In December 2019, our Creative Director, Shamsher Chohan, was invited to speak at the Online Civil Courage Initiative’s European Summit (in co-operation with the European Code of Conduct) in Paris. In this blog, Shamsher shares what she learnt from the other participants – including representatives from IT giants such as Twitter, Facebook and YouTube – about campaigns to tackle hate online.

Why is social media such a hotbed for hate?

Social media tends to polarise opinion. People either love it or hate it. The irony is that these are the two main emotions which are often expressed through social media. People love to share their stories, pictures, successes, learning and development or they stalk, bully, intimidate and express hostility.

Online hate has been a challenge not only for agencies trying to tackle it but also for the social media providers on whose platforms it takes place. IT Companies (including Facebook, Microsoft, Twitter and YouTube) share the European Commission and EU Member States’ commitment to tackling illegal hate speech online whilst balancing this with defending the right to freedom of expression. Together, they launched the EU Code of conduct on countering illegal hate speech online in May 2015.

What else is being done to address hate online?

########################################

--- Goal A ---
Answer from the blog post on online hate:
(i) In what month, year, and city was the summit Shamsher Chohan spoke at held?
(ii) When was the EU Code of conduct on countering illegal hate speech online launched?
(iii) Which two emotions does the blog post on online hate say are often expressed through social media?
--- Goal B ---
Transcribe the blog post on online hate, starting with "Online hate has" and going on through "in May 2015.".
--- Goal C ---
Pick up the blog post on online hate after its last line and extend it.
The data plays no part in the blog post on online hate.

--- Information shown ---
########################################

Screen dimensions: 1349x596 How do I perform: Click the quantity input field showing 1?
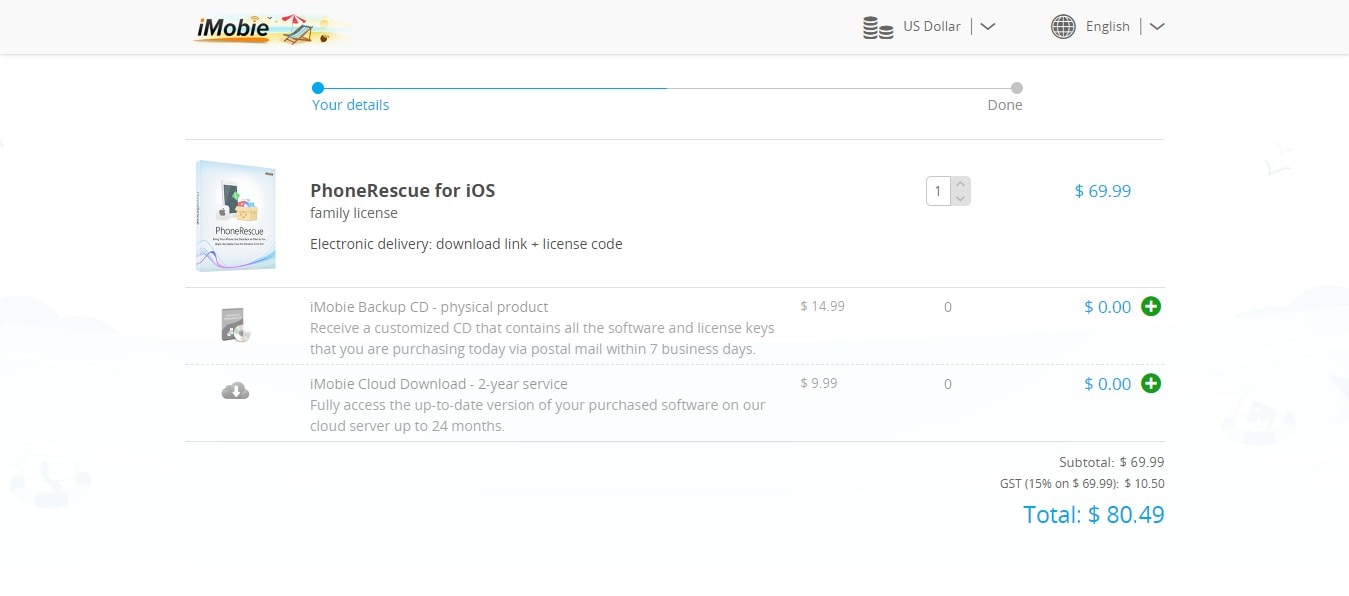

########################################

--- Right answer A ---
(i) December 2019, Paris
(ii) May 2015
(iii) Love and hate

--- Right answer B ---
Online hate has been a challenge not only for agencies trying to tackle it but also for the social media providers on whose platforms it takes place. IT Companies (including Facebook, Microsoft, Twitter and YouTube) share the European Commission and EU Member States’ commitment to tackling illegal hate speech online whilst balancing this with defending the right to freedom of expression. Together, they launched the EU Code of conduct on countering illegal hate speech online in May 2015.

--- Right answer C ---
Last December, due to the success of our Stand by Me project, I was invited to the summit in Paris to join a panel discussion. The purpose of the panel was to spark inspiration and share experiences on the best way to conduct a campaign against hate, by highlighting examples of cutting-edge campaigning and strategies.

Many members took part, such as a Spanish organisation tackling anti-gipsy sentiment through digital campaigning and creative communications; a German enterprise addressing far-right narratives; and the French branch of the citizen-led online movement ‘I am here’, a closed group which tackles hateful comments on Facebook.

What are the dos and don’ts for counter-narrative campaigns?

Some key themes emerged from the panel discussion in Paris relating to what should and shouldn’t be implemented as part of a campaign of this kind, such as:

AVOID:

  • Using a victimisation approach.
  • Only having online campaigns – these need to be supported by work offline as well.

ALWAYS:

  • Communicate in a positive way to change the conversation.

What types of content are most effective?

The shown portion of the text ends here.